One GurgaoN does not the whole of India make! And a bunch of overworked night owls haranguing Amrikkan and other goras at all the God-forsaken hours of the day and the night does not a stable industrial base create!

The Capitalistic system is a great equalizer by itself. It owes no national loyalties – it runs on the simple God given fuel of greed for profit. In an otherwise stable setup, what allows the profits to get realized, are the lower wages (strictly by comparison). This allows the industries to get set up – then the wages rise – and as the wages rise, the profit margin falls and sure enough, the companies start looking elsewhere for cheaper labor.

The Capitalistic system is VERY self-regulating.

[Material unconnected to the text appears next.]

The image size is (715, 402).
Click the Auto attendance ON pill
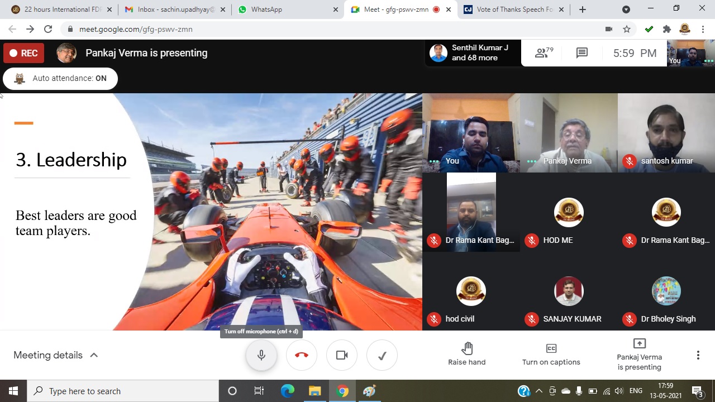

What you are witnessing is the upside of a newly unshackled economy. Unfortunately, many of us are also only too familiar with its down side which will inevitably come. Therefore, invoking that “the days of the Sonay ki chiDia are here again” is rather premature!

Of course, the history of the Raj and the centuries preceding it make for fascinating reading all by themselves and we will be extremely happy to read your related works (even fiction, perhaps mostly fiction) that you can come up with – especially at the unbeatable Chowk prices that most of us pay! (Although you as a writer may be less happy with the exactly same level of chowk compensation – I am not counting the mug! (No, the mug does not refer to your head. (What do you mean they did not give you one yet? (Even Manto has got one!))))

There is no need to carry out this shotgun-wedding of the present day GurgaoN with those long-ago days of the Raj! The times of the Raj were different – some may remember with nostalgia, some with dread, most with boredom! On the whole, we are all better off living in the present times with an improved level of enlightenment!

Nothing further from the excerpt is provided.